===== RAW DATA

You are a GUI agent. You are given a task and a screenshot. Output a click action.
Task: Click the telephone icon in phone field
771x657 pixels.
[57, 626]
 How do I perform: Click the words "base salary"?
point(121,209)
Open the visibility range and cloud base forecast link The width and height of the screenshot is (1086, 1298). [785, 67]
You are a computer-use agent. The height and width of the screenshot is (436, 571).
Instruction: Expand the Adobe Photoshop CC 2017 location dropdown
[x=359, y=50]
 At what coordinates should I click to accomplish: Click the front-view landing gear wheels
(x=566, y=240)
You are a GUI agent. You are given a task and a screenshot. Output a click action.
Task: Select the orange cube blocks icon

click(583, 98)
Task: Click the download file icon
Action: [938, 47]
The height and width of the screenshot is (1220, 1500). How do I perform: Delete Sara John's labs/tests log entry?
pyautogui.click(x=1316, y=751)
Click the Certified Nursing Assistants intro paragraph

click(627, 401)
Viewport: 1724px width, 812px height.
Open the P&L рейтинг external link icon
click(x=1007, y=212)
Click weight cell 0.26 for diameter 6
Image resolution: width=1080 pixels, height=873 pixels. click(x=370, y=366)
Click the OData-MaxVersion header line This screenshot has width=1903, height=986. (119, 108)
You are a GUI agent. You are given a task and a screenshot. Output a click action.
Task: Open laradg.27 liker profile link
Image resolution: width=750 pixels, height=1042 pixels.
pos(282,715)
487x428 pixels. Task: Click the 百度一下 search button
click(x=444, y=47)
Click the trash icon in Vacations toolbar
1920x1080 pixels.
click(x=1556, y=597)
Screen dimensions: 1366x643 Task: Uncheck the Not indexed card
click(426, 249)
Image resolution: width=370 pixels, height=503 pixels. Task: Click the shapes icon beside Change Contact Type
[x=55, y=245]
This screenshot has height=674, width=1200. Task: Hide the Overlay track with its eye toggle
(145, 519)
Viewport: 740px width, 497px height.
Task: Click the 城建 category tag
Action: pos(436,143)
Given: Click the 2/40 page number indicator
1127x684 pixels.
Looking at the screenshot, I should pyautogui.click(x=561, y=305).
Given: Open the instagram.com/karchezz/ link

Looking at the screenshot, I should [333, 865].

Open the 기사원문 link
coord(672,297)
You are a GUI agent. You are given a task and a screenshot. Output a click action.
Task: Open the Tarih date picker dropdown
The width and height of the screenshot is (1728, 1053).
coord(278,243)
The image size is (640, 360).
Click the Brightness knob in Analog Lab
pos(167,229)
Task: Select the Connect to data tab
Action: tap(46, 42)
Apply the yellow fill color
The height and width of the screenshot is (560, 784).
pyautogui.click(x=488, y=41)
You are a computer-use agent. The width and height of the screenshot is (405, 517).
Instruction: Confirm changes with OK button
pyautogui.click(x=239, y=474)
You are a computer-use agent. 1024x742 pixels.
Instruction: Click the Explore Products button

==========

Set down nothing but the lines from the one containing "Task: Open the Tarih date picker dropdown" through the final line above, exactly as written.

Task: Open the Tarih date picker dropdown
The width and height of the screenshot is (1728, 1053).
coord(278,243)
The image size is (640, 360).
Click the Brightness knob in Analog Lab
pos(167,229)
Task: Select the Connect to data tab
Action: tap(46, 42)
Apply the yellow fill color
The height and width of the screenshot is (560, 784).
pyautogui.click(x=488, y=41)
You are a computer-use agent. The width and height of the screenshot is (405, 517).
Instruction: Confirm changes with OK button
pyautogui.click(x=239, y=474)
You are a computer-use agent. 1024x742 pixels.
Instruction: Click the Explore Products button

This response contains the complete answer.